In conclusion, our study described the assembly of the first B. ovis sheep lice genome. The assembly improvement with the amplification-free multiway chromatin conformation analysis and the comprehensive gene annotation in chromosome-level scaffolds. Since this is the first high-quality genome of ectoparasitic lice that affect livestock, the assembled genome and the genetic characteristics can be referred to as fundamental resources for lice science and inform the advancement of infection management and control, including accurate diagnostic methods and more effective prevention measures in livestock industries. For example, an accurate genome sequence could inform the development of sequence-specific treatments, such as those that utilise RNAi technology to target genes that are essential for sheep lice survival without adversely affecting host or other non-target organisms [53]. Another potential diagnostic approach using the B. ovis genome is adaptive sequencing for specific and accurate detection as demonstrated in a previous study [54]. With the advancement of technologies, a high-quality pest reference genome provides the basis for the future development of time-efficient and cost-effective control strategies against livestock pest diseases, which are crucial to both animal welfare and livestock production.

4. Materials and Methods

4.1. Sheep Louse Sampling

Wool samples from sheep suspected of louse infestation were generously provided by local Queensland sheep farms. A piece of black background cloth was laid out, and a warm lamp was set up above it. The sheep wool was illuminated using the warm lamp, causing the lice to fall onto the black cloth. Additionally, the wool was spread out on the black background cloth, and lice that were firmly attached to the wool were removed with tweezers. All collected samples were then placed into 1.5 mL Eppendorf tubes (Eppendorf, Hamburg, Germany) for the next steps.

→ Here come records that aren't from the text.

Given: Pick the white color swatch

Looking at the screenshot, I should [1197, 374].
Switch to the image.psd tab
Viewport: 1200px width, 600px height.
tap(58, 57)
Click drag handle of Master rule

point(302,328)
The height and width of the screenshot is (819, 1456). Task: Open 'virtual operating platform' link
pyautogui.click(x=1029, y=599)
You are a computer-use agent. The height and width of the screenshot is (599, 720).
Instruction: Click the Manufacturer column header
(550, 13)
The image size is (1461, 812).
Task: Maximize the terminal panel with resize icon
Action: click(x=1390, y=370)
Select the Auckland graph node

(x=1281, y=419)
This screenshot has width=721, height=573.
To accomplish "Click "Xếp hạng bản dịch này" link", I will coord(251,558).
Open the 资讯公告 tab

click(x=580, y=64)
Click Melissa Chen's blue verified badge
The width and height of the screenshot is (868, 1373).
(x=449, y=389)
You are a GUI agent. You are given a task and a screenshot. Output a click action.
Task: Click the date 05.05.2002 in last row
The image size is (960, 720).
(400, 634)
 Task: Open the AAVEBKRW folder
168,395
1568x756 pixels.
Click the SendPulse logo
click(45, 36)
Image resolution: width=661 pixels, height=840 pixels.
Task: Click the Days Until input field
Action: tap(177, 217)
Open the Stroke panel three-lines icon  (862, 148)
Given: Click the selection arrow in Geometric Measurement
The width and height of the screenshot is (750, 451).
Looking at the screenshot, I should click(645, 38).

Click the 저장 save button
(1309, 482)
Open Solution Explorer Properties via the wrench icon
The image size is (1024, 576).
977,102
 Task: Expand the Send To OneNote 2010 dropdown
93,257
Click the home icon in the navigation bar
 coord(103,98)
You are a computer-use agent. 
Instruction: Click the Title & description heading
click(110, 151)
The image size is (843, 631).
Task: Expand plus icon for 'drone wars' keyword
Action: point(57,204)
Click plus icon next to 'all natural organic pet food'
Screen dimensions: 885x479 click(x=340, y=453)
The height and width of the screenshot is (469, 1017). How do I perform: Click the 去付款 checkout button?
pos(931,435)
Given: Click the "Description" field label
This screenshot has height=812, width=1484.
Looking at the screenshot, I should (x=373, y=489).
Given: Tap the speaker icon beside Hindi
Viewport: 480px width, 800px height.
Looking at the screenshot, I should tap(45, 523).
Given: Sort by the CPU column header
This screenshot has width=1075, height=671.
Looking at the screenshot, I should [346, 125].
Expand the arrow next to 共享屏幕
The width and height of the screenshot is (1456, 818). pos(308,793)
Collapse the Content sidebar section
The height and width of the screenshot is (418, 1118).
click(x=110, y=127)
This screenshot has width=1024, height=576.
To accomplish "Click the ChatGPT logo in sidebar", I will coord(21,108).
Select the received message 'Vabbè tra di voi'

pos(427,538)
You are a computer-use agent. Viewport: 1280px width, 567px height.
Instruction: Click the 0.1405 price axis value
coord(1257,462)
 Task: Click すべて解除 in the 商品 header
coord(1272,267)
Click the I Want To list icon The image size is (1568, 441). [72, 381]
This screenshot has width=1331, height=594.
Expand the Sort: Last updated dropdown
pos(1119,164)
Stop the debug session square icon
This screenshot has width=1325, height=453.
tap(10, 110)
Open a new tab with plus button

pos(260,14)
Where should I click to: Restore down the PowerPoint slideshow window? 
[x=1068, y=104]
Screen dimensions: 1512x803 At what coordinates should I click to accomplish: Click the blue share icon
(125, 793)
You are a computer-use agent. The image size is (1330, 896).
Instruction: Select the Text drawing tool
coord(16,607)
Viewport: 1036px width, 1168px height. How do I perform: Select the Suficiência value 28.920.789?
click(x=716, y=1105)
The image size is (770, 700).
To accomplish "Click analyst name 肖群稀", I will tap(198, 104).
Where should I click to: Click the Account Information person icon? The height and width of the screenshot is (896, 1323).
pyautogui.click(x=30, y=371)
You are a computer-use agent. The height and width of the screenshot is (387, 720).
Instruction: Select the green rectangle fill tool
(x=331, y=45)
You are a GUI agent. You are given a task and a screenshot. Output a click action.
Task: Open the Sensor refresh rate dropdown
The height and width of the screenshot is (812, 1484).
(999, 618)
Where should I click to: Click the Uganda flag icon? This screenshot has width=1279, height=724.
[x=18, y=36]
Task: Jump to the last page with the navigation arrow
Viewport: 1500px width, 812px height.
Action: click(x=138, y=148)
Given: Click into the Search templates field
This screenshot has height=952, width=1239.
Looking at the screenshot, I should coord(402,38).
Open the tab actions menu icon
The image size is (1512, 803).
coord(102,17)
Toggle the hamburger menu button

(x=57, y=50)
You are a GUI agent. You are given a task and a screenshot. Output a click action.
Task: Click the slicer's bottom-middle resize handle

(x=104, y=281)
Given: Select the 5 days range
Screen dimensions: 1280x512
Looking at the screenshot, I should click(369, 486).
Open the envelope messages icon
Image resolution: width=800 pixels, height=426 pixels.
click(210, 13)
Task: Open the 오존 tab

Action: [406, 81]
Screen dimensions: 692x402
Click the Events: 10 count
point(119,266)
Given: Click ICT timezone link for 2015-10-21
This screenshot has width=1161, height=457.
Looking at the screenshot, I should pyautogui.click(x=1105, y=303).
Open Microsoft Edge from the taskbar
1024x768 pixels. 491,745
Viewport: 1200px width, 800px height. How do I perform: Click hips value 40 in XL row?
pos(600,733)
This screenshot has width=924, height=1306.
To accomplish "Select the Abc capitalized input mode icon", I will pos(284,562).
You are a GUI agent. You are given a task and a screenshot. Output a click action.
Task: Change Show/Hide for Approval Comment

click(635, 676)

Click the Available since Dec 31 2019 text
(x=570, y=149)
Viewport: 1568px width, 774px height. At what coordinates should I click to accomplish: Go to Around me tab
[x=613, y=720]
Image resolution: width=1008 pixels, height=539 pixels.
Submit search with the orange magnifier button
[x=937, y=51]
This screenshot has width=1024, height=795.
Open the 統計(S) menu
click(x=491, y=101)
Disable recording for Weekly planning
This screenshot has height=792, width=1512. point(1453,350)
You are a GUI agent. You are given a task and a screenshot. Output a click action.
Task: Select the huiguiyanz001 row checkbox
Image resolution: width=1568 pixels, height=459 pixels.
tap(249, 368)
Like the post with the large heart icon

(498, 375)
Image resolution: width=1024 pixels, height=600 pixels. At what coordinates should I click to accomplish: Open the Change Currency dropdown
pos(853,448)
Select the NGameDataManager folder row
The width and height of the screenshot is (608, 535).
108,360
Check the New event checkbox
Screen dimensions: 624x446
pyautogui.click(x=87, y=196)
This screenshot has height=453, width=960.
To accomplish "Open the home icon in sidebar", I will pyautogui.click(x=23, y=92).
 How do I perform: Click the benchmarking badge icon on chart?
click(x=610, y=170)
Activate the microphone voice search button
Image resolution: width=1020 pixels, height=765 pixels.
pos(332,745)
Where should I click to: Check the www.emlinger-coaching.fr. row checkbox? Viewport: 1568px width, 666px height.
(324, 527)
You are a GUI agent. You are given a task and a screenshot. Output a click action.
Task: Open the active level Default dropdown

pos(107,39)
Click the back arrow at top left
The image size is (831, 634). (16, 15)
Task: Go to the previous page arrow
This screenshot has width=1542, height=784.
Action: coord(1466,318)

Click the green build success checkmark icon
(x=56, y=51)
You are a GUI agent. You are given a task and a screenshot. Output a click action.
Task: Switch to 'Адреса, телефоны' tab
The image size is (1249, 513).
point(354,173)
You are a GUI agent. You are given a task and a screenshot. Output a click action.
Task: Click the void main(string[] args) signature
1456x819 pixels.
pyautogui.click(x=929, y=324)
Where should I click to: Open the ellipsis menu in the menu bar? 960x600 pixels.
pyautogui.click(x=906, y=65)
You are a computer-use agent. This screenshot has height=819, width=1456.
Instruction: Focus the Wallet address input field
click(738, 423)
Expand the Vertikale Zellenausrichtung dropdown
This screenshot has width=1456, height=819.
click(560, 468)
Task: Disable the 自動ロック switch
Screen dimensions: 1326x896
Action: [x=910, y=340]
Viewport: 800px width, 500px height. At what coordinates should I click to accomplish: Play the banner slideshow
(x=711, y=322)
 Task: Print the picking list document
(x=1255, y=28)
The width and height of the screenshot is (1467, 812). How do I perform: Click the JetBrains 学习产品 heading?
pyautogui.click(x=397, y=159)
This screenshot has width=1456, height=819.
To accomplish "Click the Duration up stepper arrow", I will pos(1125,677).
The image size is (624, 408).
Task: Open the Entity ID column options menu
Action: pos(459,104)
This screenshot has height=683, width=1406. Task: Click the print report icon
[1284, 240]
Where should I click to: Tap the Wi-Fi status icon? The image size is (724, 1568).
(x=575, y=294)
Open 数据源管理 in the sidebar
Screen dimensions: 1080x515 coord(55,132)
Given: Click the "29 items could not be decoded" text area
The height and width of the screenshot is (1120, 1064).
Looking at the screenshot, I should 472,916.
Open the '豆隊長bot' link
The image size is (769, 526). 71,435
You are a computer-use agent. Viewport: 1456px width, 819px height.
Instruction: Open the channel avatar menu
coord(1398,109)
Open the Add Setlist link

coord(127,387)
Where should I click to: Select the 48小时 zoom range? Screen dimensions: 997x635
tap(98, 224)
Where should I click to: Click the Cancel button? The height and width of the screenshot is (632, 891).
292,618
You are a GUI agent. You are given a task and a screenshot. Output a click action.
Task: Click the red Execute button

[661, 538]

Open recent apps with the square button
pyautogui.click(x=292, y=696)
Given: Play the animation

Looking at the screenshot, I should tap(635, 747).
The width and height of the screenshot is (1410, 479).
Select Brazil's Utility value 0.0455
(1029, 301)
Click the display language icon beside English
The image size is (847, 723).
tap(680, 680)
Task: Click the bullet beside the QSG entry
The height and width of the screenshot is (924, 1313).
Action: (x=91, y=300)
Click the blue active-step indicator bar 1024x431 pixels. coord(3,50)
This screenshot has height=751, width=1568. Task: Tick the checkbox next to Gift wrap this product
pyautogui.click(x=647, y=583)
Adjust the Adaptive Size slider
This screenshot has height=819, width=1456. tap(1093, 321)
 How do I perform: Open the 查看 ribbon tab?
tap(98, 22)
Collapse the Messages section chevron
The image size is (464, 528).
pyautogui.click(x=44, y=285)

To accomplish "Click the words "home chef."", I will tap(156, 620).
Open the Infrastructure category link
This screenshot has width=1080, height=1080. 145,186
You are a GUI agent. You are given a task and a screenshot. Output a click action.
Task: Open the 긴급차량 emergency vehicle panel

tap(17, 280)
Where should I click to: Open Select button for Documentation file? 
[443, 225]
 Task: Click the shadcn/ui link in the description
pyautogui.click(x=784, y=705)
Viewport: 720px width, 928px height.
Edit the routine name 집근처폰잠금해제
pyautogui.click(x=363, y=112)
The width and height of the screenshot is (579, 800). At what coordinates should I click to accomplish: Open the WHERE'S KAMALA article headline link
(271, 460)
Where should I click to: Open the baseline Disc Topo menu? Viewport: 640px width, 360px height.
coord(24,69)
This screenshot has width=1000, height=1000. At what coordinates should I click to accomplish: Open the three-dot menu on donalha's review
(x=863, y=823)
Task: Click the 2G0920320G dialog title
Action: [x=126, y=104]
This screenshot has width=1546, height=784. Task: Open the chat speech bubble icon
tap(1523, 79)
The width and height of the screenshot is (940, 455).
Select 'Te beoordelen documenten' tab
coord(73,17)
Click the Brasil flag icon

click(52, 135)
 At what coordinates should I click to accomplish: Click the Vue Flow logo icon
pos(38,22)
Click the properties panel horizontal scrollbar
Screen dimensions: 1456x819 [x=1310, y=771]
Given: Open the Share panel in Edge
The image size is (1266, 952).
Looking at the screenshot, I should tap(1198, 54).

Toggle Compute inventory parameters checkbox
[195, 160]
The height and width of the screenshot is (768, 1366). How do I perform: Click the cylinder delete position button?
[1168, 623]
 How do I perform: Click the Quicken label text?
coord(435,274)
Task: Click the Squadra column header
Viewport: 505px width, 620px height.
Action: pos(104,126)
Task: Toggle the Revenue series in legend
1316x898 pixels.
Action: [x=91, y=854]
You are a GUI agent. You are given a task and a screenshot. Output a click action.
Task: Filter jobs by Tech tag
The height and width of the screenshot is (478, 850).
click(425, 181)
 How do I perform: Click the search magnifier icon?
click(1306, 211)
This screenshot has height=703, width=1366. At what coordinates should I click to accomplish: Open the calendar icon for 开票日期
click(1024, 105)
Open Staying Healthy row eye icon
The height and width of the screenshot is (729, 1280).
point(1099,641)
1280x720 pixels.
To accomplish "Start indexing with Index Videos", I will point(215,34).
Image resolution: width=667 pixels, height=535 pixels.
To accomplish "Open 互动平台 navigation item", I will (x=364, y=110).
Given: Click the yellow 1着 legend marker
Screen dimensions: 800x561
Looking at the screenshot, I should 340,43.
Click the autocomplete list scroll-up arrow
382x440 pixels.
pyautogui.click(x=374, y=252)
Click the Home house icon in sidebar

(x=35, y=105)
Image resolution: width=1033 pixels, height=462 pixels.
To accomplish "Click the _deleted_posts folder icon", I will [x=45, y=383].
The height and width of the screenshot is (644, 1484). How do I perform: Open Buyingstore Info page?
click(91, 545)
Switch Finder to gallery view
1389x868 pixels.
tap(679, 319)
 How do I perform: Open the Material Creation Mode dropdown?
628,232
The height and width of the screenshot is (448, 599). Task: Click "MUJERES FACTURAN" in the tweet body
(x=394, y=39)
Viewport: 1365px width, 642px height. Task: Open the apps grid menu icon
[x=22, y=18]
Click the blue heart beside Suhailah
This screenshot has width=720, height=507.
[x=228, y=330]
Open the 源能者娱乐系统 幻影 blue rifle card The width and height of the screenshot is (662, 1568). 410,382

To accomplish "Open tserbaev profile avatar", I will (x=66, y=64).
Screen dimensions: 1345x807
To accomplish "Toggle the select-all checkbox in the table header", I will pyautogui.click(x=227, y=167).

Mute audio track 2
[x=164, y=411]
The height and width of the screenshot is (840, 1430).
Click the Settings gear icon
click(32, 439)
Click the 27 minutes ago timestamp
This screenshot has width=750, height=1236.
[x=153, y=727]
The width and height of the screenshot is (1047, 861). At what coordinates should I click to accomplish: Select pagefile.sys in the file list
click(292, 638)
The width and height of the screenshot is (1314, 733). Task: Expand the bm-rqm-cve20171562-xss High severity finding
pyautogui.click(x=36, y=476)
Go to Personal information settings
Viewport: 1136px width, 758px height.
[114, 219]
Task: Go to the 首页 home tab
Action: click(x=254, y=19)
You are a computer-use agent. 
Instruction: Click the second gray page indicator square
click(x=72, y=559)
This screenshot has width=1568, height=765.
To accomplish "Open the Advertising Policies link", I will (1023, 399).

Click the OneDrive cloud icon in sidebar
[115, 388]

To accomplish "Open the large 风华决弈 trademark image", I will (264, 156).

4.2. Sheep Louse RNA Extraction

To extract the RNA, approximately 25 mg of sheep lice were added to TRIsure (Bioline, London, UK) prior to homogenisation using TissueLyser II (QIAGEN, Hilden, Germany). Chloroform was added for chemical cell lysis. After incubation and centrifugation, the aqueous phase of RNA was separated, and isopropyl alcohol was added for RNA precipitation. The precipitated RNA was purified with 70% ethanol and treated with DNaseI. The concentration and quality of the RNA were assessed with Nanodrop and agarose gel.

4.3. Sheep Louse High Molecular Weight Genomic DNA Extraction

Cryogenic homogenization was conducted by pulverising sheep lice with a mortar and pestle. The genomic DNA (gDNA) was extracted from approximately 25 mg of the ground sheep lice tissue using Puregene Tissue kit (QIAGEN, Hilden, Germany) by following the manufacturer’s instructions. Briefly, the ground tissue was treated with proteinase K and RNase A before protein precipitation. Isopropanol was added to the supernatant for gDNA precipitation. The precipitated gDNA was purified and stored at −20 °C. The quality and length of the extracted gDNA were observed with pulsed-field gel electrophoresis (Pippin Pulse, Sage Science, MA, USA) and the quantity of the gDNA was measured using QubitTM 4 fluorometer (Thermo Scientific, DE, USA).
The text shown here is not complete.